我读《伯罗奔尼撒战争史》—雅典vs斯巴达

作者: 木子青青028 | 来源:发表于2019-08-13 23:38 被阅读0次

我读《伯罗奔尼撒战争史》

      历史,英文是history,它源自于古希腊的historia,historia的词根有“看”或者“知”的意思,表示我看见、我知道、我了解了,它还包含了“探究”、“查询”的意思,赫拉克利特就称从事historia的人为“探究者”。

​      希罗多德,这位“历史之父”敏锐地发现了“探究”这层含义,给它的书取名为《historia》,翻译成中文就是《历史》。修昔底德颇受前辈的影响,给他自己的著作也取了一个差不多的名字,后世称之为《修昔底德的历史》,也就是现在人们所熟知的《伯罗奔尼撒战争史》。

​      希罗多德的《历史》主要讲述的是希腊和波斯的战争。他在书中进行了一些普遍性的探讨,比如巨大的繁荣是一种危险,不受约束的权力会导致毁灭,神要毁灭一个人,总是会先让他忘乎所以等等。
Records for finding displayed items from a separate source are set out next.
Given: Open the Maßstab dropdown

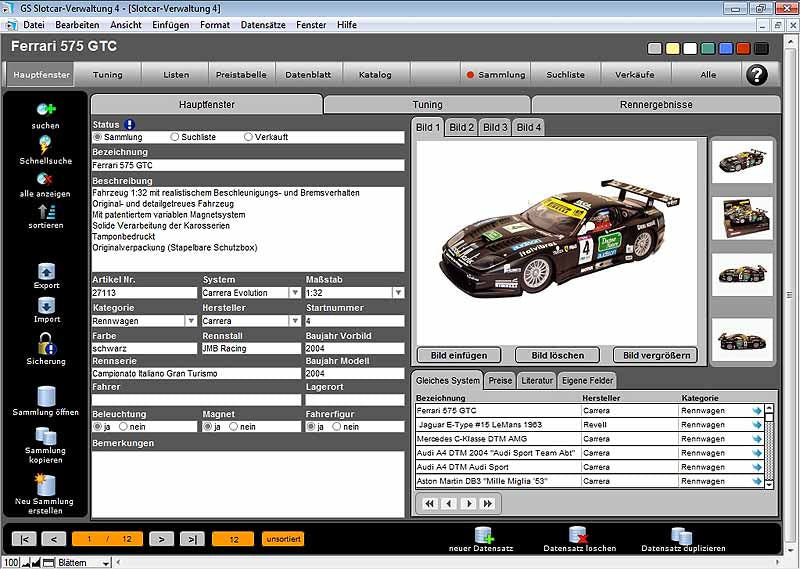Looking at the screenshot, I should click(398, 293).
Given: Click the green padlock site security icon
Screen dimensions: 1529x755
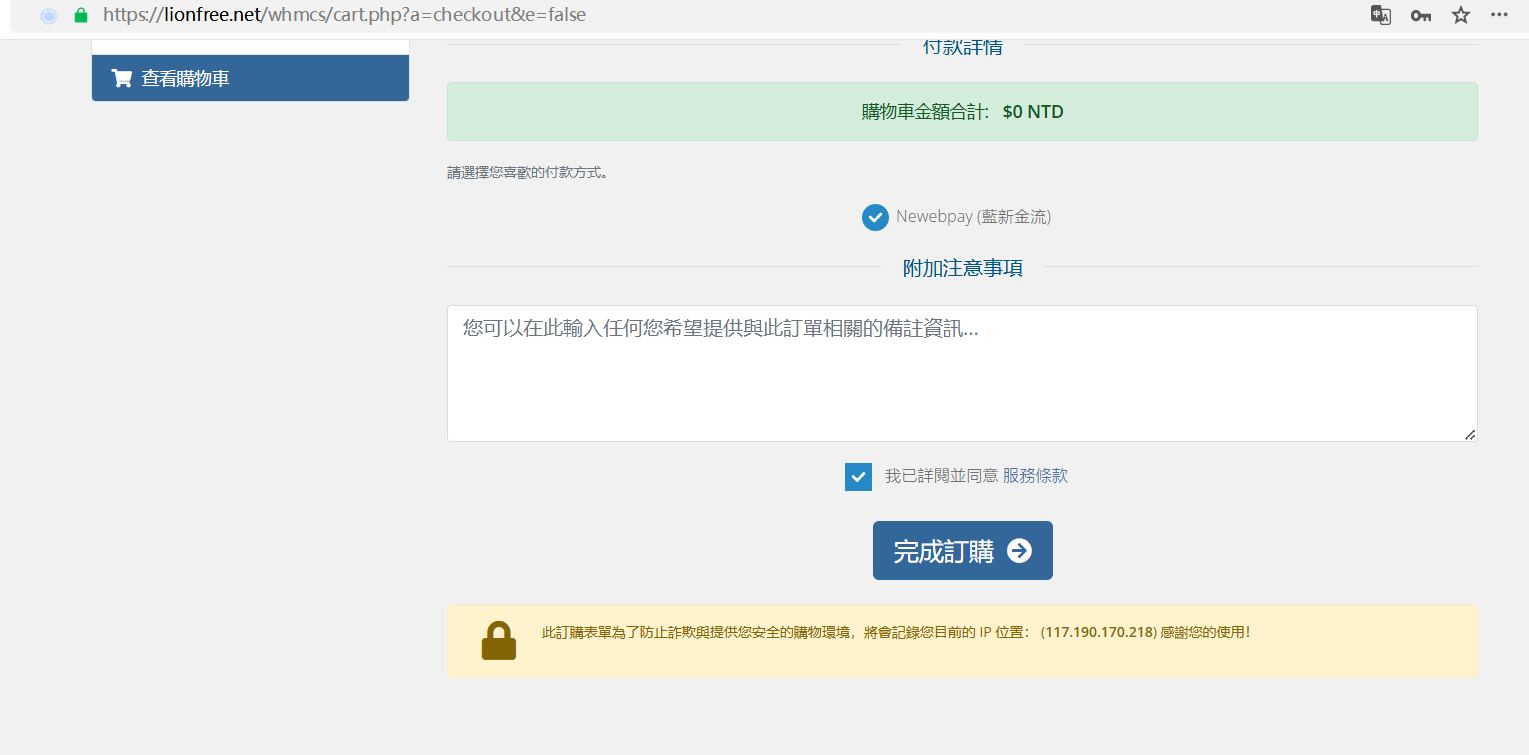Looking at the screenshot, I should (x=81, y=15).
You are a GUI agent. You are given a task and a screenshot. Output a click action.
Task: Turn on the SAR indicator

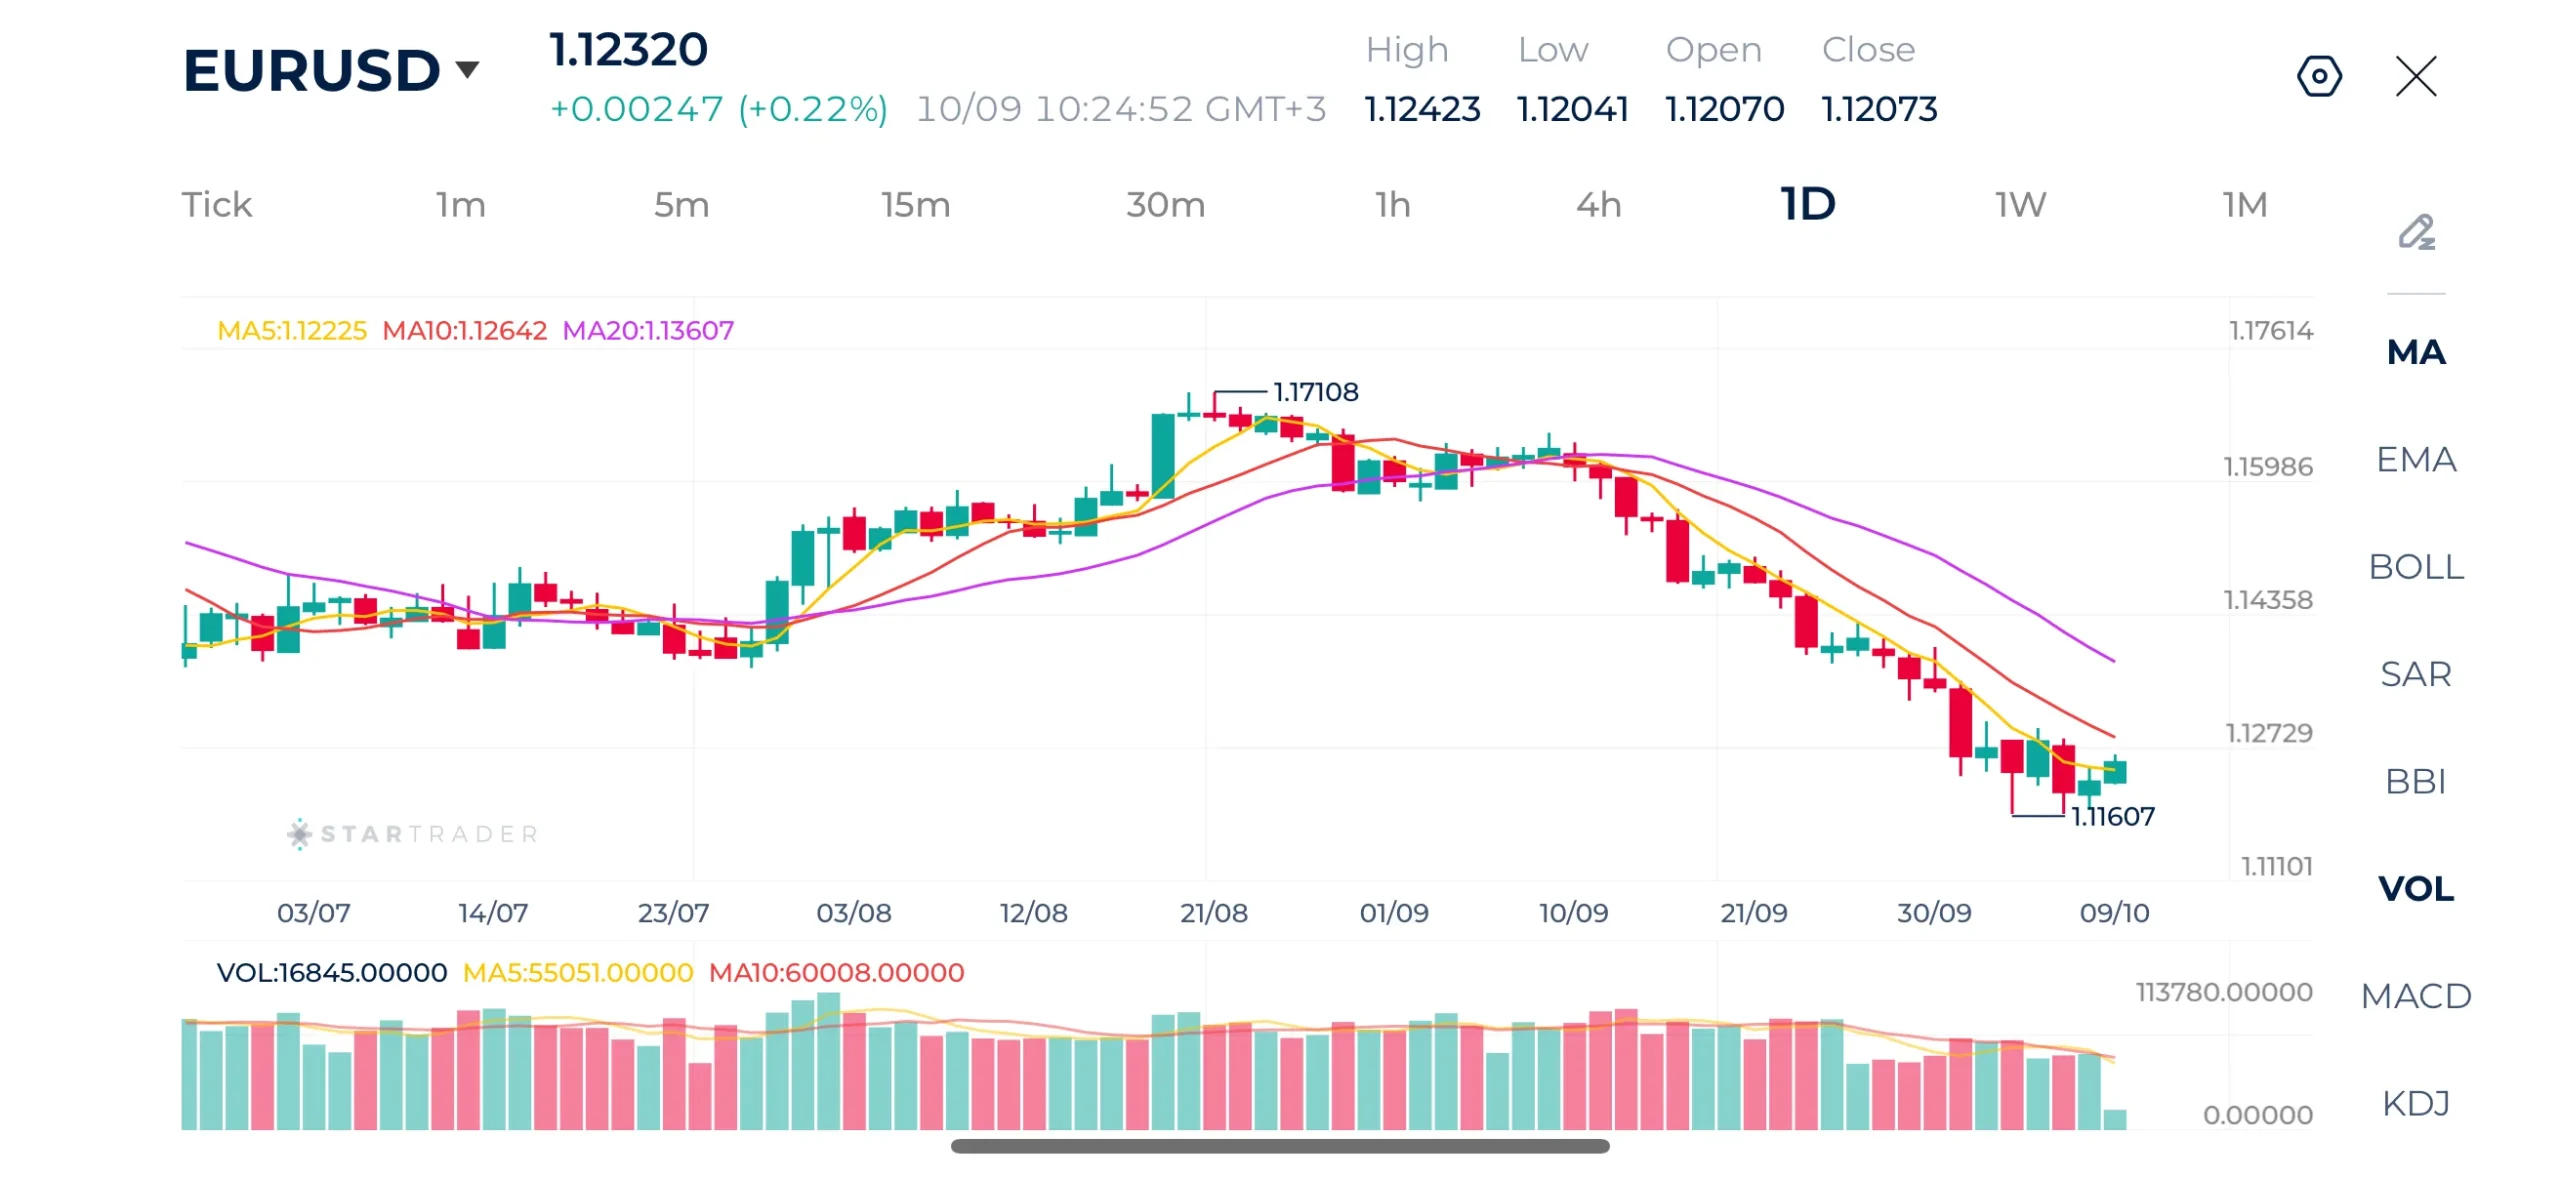pyautogui.click(x=2415, y=674)
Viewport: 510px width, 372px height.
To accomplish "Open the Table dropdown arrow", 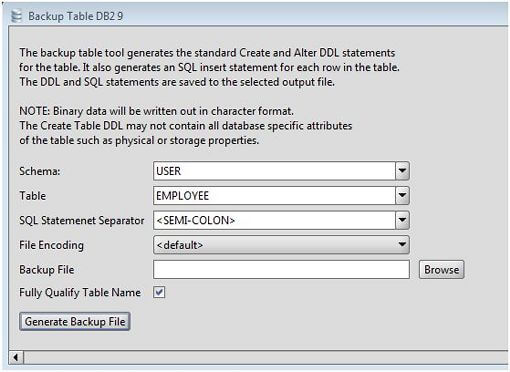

​      希罗多德出生于小亚细亚的哈利卡纳苏斯,到过雅典,曾在雅典民众面前表演过自己的作品,非常成功,获得巨大荣誉。是时,修昔底德还是个雅典青年,他应该看过或者听说过希罗多德的表演,他对他很不屑,觉得他太迎合观众了。

​      在书中,修昔底德认为伯罗奔尼撒战争是比之前的任何一场战争都要重大的战争,超过了特洛伊战争,超过了波斯战争,他说从战争一开始,他就觉得这场战争不同一般,就开始撰述这部战争史了。他当然也认为,他的历史超过了希罗多德的历史,他说,我所撰写的著作不是为了迎合人们一时的兴趣,而是要成为千秋万世的瑰宝。

​      他的写作目的是让后世的研究者从他的书中得到过去的正确知识,借以预知未来。因为他认为在人类历史的进程中,未来虽然不一定是过去的重演,但同过去总是相似的。他提出这一说法的基础是他认为人性是不变的,人性总是人性。他把历史上升到了哲学的高度,他是历史学家,当然也是苏格拉底所说的“爱智者”。

​      今天,关于中国和美国的竞争,评论家们很喜欢说的一个词就是“修昔底德陷阱”。时间穿越了两千四百多年,人们觉得最能够解释中美对抗原因的还是修昔底德在当年提出的关于雅典和斯巴达之间的战争的真正原因,那就是雅典势力的日益增长,由此而引起了拉栖代梦人的恐惧。用现在的说法就是中国势力的日益增长,引起了美国的恐惧,或者可以说成是是老二势力的日益增长,引起了老大的恐惧。

​      这种性质的争斗本质上是一种权力斗争,这种权力斗争是无法避免的,因为人性,因为人对财富和权力的追求是无穷无尽的,这种贪婪在相互间力量发生转换时必然导致纷争,而且永远都会发生。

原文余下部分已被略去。